To prepare the egg rolls, layout the wrappers on a cutting board on an angle, so the points are north, south, east west. Then lightly brush the edges with water to help seal the egg rolls.
Place about 3oz of the crab cake mixture in the middle of the wrapper. Fold the point closest to you over the crab cake mixture, then fold in the left and right points. Finally, continue rolling the wrapper up, cupping the egg roll with your hand, so the crab cake mixture is evenly distributed.
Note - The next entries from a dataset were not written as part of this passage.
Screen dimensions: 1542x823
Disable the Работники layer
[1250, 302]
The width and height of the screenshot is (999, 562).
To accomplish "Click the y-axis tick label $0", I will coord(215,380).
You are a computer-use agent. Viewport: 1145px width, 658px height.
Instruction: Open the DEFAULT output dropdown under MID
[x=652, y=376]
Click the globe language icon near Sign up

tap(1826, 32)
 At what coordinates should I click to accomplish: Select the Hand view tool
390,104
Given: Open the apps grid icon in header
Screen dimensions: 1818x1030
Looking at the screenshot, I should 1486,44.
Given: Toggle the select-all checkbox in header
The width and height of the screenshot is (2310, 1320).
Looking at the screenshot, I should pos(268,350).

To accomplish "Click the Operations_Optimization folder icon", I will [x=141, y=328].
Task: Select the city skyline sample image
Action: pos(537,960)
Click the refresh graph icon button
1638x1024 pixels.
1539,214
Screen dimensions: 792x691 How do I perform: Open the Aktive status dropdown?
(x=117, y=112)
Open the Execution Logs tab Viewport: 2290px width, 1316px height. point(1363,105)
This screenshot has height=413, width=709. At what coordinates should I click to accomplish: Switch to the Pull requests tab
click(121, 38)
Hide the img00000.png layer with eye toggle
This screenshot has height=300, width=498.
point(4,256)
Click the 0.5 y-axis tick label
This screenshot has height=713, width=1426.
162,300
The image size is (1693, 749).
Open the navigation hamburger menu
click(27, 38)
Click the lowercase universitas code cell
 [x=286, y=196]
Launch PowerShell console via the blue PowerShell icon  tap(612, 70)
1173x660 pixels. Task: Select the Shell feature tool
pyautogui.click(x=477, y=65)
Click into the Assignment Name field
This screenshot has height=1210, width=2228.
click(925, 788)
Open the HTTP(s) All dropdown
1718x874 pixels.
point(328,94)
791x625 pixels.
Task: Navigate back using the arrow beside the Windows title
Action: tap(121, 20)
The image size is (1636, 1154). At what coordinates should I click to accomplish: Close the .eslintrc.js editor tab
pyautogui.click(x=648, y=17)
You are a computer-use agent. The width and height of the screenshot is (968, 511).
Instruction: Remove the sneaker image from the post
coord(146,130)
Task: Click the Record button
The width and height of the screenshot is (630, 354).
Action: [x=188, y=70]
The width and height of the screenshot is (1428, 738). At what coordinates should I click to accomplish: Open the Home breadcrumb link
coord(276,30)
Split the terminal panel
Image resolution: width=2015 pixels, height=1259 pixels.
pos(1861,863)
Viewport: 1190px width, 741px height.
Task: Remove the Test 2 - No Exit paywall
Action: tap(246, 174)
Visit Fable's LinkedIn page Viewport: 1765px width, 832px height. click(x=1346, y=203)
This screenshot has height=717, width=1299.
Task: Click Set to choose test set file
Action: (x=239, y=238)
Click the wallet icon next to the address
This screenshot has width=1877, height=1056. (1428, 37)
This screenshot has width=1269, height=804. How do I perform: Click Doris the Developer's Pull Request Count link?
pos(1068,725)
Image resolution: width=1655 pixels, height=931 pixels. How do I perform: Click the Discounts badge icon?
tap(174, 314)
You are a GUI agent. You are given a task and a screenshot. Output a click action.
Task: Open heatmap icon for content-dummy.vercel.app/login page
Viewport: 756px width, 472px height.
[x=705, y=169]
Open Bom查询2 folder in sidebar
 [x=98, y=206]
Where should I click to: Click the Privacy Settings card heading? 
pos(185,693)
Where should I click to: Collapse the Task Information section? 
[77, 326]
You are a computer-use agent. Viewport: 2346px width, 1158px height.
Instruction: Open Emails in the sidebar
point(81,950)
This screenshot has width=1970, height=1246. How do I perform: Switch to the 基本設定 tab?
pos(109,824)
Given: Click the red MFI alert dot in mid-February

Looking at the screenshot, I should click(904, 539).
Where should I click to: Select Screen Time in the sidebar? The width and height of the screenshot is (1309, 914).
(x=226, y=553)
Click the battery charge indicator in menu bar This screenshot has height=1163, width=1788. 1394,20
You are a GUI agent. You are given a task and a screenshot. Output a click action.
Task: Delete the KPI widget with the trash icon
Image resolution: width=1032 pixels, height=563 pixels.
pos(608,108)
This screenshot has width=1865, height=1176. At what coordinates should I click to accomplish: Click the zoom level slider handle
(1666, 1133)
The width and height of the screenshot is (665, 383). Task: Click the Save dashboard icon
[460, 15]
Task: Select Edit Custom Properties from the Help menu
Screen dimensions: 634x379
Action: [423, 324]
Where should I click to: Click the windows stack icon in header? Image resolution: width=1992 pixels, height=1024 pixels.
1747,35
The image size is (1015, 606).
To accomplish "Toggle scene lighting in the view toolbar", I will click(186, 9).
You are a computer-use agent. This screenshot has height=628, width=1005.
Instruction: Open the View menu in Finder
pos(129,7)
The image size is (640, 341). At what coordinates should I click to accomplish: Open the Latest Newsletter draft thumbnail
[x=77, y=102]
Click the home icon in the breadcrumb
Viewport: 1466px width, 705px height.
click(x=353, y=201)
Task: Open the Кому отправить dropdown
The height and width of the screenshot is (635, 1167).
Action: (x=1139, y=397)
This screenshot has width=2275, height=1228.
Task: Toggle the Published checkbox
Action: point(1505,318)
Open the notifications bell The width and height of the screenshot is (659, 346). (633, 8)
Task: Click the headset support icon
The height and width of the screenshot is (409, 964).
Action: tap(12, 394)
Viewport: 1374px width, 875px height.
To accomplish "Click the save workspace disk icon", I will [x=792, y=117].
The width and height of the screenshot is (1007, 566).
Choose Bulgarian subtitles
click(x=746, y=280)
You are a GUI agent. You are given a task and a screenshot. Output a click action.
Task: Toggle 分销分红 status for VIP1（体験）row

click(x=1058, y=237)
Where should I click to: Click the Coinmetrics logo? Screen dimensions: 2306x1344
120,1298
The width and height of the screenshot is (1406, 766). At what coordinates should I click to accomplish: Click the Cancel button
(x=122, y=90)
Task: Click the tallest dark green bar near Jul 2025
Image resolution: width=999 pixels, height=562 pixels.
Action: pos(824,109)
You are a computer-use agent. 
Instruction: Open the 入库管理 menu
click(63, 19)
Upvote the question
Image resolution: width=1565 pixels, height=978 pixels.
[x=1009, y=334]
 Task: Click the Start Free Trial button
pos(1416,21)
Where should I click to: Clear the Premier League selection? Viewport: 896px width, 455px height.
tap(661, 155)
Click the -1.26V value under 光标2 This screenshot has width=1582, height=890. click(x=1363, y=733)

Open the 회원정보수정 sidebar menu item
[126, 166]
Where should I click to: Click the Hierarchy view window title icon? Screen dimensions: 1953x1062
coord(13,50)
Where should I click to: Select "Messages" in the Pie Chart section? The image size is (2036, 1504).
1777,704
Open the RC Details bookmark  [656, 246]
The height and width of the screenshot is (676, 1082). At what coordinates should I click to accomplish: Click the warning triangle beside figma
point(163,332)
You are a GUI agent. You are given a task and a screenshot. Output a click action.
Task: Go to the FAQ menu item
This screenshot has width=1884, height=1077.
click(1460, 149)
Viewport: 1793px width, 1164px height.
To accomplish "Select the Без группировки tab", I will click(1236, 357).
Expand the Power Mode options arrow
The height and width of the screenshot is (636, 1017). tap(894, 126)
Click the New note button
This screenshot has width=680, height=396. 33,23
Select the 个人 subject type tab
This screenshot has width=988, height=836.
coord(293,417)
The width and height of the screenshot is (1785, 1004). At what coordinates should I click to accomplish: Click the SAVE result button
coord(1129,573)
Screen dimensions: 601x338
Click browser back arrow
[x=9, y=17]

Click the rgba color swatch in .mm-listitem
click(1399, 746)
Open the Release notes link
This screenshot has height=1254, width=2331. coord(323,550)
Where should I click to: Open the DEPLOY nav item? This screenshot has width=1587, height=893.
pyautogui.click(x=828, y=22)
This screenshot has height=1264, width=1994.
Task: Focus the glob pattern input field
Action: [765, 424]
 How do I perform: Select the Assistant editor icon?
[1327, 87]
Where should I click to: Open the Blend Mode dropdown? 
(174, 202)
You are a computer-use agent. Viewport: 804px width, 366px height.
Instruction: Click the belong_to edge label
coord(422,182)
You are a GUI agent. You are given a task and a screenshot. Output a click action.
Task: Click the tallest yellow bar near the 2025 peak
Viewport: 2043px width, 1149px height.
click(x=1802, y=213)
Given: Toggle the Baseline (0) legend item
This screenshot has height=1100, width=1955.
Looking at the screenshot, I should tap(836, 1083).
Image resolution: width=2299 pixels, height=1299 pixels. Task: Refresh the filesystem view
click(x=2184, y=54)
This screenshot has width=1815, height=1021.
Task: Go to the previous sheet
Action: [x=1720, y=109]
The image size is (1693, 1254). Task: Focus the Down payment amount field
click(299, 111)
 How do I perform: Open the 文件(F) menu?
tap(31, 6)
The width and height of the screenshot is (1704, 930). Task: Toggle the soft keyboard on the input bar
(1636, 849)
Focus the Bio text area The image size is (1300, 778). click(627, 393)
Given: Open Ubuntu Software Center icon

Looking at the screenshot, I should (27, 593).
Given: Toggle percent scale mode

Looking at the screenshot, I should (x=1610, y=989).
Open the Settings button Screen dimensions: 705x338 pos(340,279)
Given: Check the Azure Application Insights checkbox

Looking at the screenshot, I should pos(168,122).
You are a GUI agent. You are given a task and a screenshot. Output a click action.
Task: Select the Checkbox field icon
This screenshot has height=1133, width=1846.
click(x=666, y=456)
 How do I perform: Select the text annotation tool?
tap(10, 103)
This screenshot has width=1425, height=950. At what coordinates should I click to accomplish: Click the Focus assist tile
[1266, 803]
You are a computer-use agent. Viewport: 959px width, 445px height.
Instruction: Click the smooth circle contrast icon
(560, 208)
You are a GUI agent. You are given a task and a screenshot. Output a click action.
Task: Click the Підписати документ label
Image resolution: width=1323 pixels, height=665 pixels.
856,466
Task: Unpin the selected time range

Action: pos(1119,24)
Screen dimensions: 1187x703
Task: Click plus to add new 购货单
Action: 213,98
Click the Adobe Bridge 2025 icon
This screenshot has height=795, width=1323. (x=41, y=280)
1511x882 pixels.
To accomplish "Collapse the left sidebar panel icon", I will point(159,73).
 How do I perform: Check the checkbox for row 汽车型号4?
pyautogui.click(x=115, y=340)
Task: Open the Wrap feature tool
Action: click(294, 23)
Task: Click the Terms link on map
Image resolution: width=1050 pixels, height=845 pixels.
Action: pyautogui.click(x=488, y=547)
The egg roll should be about 4 inches in length.
To cook the egg rolls, lightly spray them with cooking oil then place in the air fryer, making sure there is space in between the egg rolls. Cook at 375 for about 10-12 minute, flipping the egg rolls after 8 minutes.
Once egg rolls are fully cooked and golden crisp, let them rest for 3-5 minutes before slicing on an angle and serving.